---- RECORDED DATA

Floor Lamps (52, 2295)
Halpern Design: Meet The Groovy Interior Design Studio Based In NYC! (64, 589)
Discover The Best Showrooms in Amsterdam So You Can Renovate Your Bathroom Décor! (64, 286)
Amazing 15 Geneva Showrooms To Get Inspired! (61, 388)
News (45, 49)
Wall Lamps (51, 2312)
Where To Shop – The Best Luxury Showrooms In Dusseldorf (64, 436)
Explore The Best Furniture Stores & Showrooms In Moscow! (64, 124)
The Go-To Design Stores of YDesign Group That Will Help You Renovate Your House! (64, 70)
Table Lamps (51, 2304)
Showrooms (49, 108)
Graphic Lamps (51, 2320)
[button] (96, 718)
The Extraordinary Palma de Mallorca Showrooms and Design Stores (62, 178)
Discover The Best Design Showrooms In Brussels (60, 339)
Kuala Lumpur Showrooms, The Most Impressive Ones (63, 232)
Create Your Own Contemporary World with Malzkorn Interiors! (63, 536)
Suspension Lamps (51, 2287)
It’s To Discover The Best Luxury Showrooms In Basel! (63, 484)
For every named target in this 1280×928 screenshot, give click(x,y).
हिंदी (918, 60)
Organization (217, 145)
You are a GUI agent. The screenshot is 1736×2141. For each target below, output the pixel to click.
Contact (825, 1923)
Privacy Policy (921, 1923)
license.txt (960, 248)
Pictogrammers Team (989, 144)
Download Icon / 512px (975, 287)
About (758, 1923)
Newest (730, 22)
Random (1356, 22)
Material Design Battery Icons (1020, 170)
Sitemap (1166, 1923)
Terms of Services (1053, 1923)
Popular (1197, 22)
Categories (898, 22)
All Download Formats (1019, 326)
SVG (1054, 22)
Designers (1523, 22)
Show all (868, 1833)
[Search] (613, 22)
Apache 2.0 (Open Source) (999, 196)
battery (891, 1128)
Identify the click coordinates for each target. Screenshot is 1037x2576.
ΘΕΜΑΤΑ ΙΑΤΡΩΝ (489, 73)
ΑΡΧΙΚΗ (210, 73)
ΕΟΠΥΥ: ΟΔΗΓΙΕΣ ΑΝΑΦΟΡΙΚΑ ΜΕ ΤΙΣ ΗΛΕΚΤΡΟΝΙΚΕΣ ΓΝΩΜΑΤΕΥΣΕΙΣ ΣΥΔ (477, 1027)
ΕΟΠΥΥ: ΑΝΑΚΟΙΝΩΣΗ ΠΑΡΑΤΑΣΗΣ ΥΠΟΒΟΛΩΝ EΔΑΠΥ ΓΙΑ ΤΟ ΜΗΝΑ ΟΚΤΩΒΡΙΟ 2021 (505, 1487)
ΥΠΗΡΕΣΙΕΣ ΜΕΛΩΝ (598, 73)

--------

:: REQUIREMENT ::
Spot every line in the entries that includes the word "Luxury", and copy each one out.

:: OUTPUT FOR THIS EXERCISE ::
Where To Shop – The Best Luxury Showrooms In Dusseldorf (64, 436)
It’s To Discover The Best Luxury Showrooms In Basel! (63, 484)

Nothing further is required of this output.